Work task. Scan the entries for the word "with". Every line that has it should be copied.
:: Supplied records
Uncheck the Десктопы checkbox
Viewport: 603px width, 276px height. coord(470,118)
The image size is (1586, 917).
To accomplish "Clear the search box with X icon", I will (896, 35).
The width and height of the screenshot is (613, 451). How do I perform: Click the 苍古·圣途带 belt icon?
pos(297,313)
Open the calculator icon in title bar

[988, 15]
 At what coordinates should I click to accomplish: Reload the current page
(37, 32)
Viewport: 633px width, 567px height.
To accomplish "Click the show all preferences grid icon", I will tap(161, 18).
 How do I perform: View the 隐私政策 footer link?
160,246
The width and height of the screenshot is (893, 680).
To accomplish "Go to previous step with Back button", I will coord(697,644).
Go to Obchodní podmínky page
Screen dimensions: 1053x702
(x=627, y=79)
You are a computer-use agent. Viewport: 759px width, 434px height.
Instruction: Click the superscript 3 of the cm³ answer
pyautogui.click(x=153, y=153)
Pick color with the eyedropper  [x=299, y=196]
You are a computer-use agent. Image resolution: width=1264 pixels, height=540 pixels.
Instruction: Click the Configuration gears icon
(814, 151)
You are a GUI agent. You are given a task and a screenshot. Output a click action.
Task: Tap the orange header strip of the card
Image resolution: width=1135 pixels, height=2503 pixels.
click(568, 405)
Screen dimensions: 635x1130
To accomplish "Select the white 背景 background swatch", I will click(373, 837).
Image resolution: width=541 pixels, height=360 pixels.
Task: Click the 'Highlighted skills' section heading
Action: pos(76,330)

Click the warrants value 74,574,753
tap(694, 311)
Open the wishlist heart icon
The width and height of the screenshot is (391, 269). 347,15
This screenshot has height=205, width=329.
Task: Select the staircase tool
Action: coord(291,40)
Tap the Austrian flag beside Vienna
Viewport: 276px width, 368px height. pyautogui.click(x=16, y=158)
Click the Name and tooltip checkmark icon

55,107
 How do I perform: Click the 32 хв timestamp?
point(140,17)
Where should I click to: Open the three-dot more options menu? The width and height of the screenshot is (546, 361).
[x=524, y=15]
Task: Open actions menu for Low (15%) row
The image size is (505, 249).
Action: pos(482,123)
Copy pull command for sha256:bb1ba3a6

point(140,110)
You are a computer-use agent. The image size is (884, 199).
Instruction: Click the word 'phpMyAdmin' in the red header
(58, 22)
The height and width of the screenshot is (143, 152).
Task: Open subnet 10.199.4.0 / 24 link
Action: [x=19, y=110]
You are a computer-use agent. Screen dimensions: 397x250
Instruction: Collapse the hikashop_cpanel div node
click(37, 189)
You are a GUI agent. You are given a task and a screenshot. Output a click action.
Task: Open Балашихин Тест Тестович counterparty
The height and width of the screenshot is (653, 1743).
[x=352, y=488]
::::
Answer section.
To accomplish "Clear the search box with X icon", I will (896, 35).
To accomplish "Go to previous step with Back button", I will coord(697,644).
Pick color with the eyedropper  [x=299, y=196]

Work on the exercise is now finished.